The first documented election of a Polish king had occurred as early as 1386, with the selection of Władysław Jagiełło, Grand Duke of Lithuania, to be the first king of Poland's second dynasty. However, while the principle of election continued in effect throughout the nearly two centuries of the Jagiellon Dynasty, it actually amounted to mere confirmation of the incoming dynast.

In 1572 Poland's Jagiellon dynasty became extinct upon the death, without a successor, of King Zygmunt II August. During the ensuing interregnum, anxiety for the safety of the Commonwealth eventually led to agreements among the political classes that, pending election of a new king, supreme authority would be exercised by the Roman Catholic primate, acting as interrex (from the Latin); that confederations (Polish: konfederacje) of nobility would assume power in the country's respective regions; and that, by the "Warsaw Confederation" of 1573, peace would be maintained among the realm's various religions. The most important decision, however, was that the next king would be chosen by election, whose terms were finally established at a convocation sejm (sejm konwokacyjny) in 1573. On the initiative of southern-Polish nobles, supported by the future Crown (i.e., Polish) great chancellor and hetman Jan Zamoyski, the election would be by all male szlachta (nobles) who assembled for the purpose.
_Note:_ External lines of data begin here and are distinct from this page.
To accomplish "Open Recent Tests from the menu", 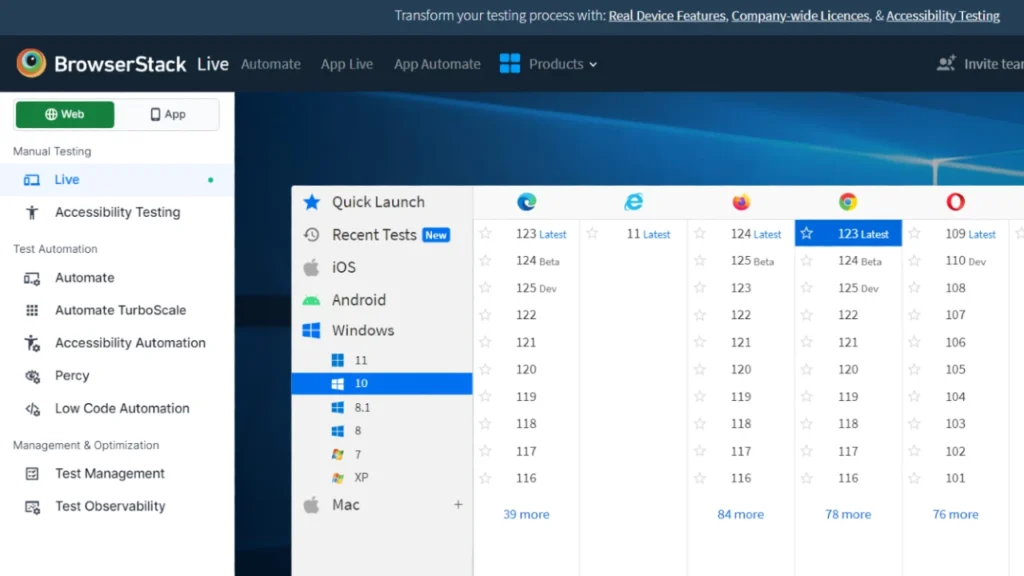I will pos(375,235).
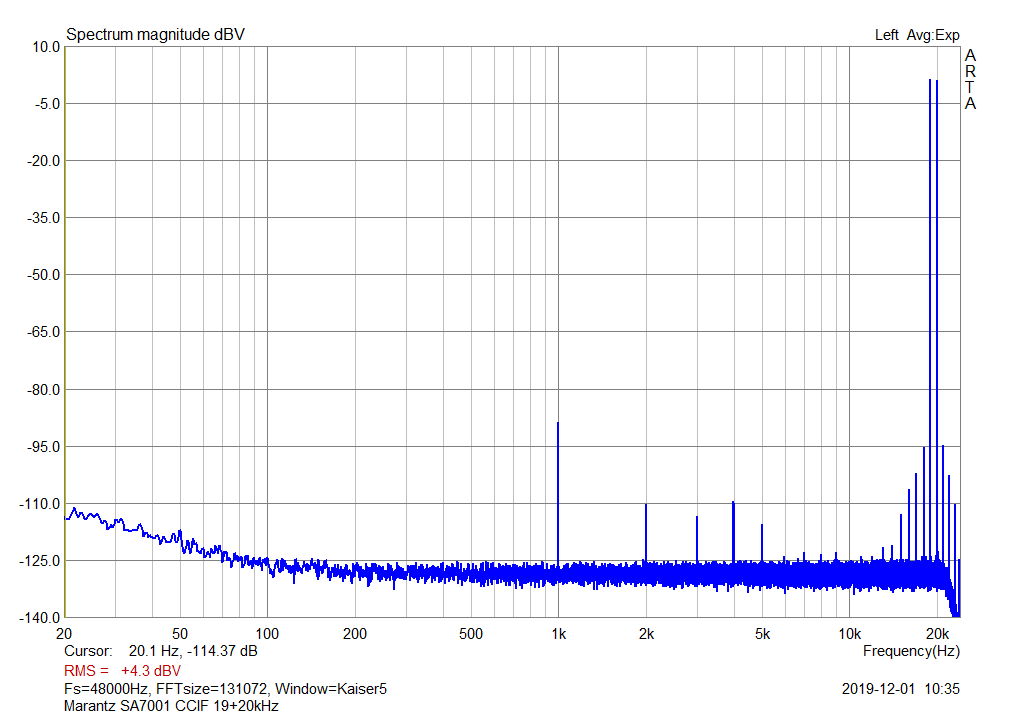
Task: Click the yellow cursor line at 20 Hz
Action: (x=65, y=332)
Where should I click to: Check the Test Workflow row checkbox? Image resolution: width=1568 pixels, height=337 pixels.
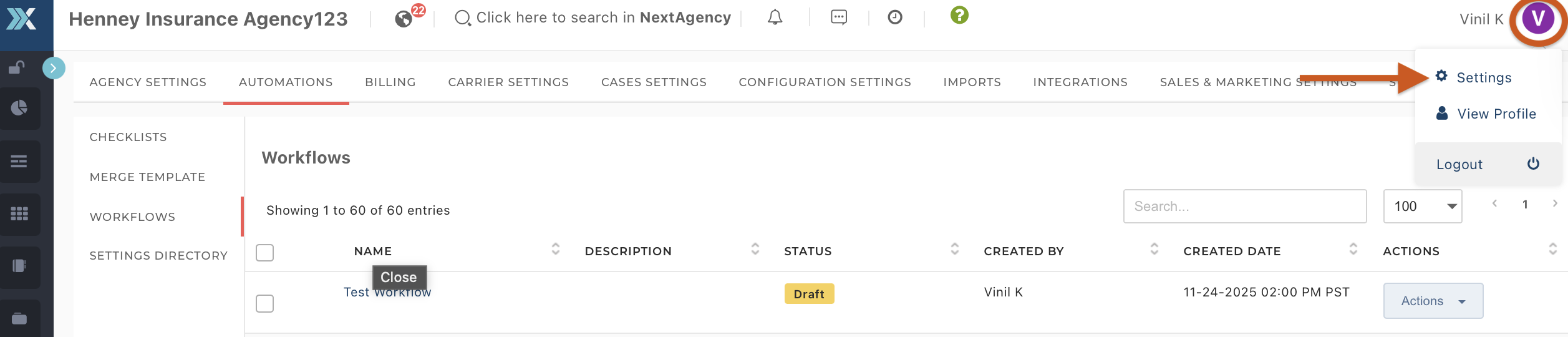tap(265, 303)
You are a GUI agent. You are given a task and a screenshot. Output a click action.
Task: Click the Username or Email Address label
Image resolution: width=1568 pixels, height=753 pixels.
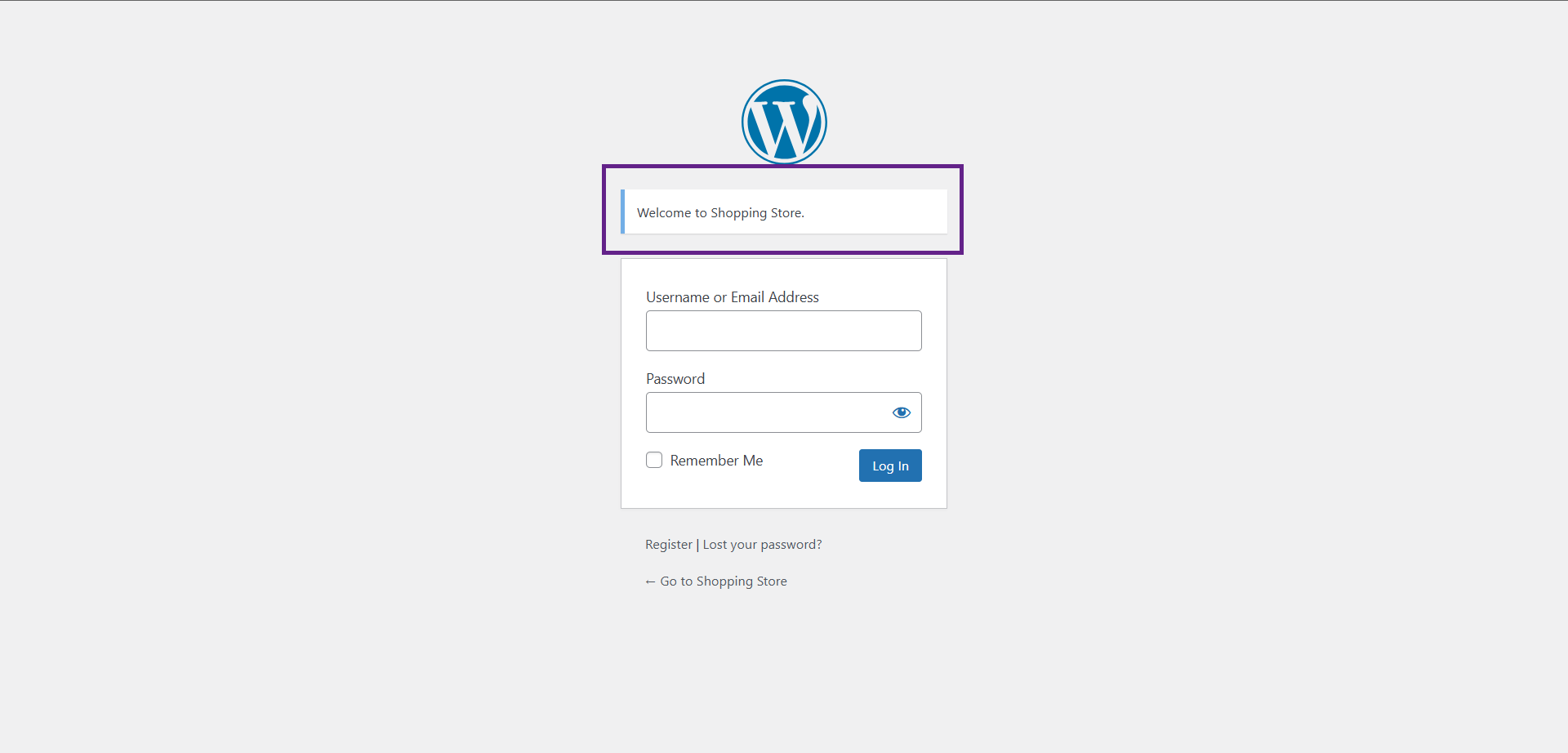[733, 297]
The nobles voted by province (voivodship) in the presence of deputies, who conveyed the votes to the senate: the choice of king was announced by the senate's marshal and solemnized by the primate.

Royal elections were held at Wielka Wola, outside Warsaw (now that city's western, Wola district). The stormiest elections were those of 1575 and 1587, when matters came to blows among the divided nobles. Following an election, the king-elect was obliged to sign pacta conventa (Latin: "agreed-upon agreements")—laundry lists of campaign promises, seldom fulfilled—with his noble electors. The agreements included "King Henry's Articles" (artykuly henrykowskie), first imposed on Prince Henri de Valois (in Polish, Henryk Walezy) at the outset of his brief reign (upon the death of his brother, French King Charles IX, Henri de Valois fled Poland by night to claim the French throne).

The last of the Jagiellon kings, Zygmunt August, had in 1529 been elected vivente rege (Latin: "during the [previous] king's life"); and about 1660 Queen Ludwika Maria Gonzaga attempted to engineer a similar election. Such elections were meant to enhance the continuity of royal political power.

Beginning in 1697, Polish royal elections ceased to be truly "free" and took place under duress from foreign armies.

The largest number of participating nobles (40,000–50,000) attended the first free election, in 1573. The second such election, in 1575, drew only 12,000.

Free elections weakened the kings' authority, occasioned quarrels among the voting provinces (voivodships) over the candidates for the throne, and encouraged foreign dynasties' meddling in Polish internal politics. Abolition of free elections became one of the major reforms instituted by Poland's "Great" or "Four-Year Sejm" (1788–1792) in its Constitution of May 3, 1791. Before "free elections" were abolished, 13 were held in Poland, resulting in the elevation of these kings:

Procedure

The "Convocation sejm' (Polish: sejm konwokacyjny) was a special sejm in pre-partition Poland that, upon vacancy of the throne, was summoned to Warsaw by the Primate of Poland, acting as interrex. The convocation sejm fixed the date for the election sejm that would elect a new king, restated the rules, reviewed the candidacies, and set the terms on which the king-elect would be permitted to take the throne. The convocation sejm could not be broken off or annulled.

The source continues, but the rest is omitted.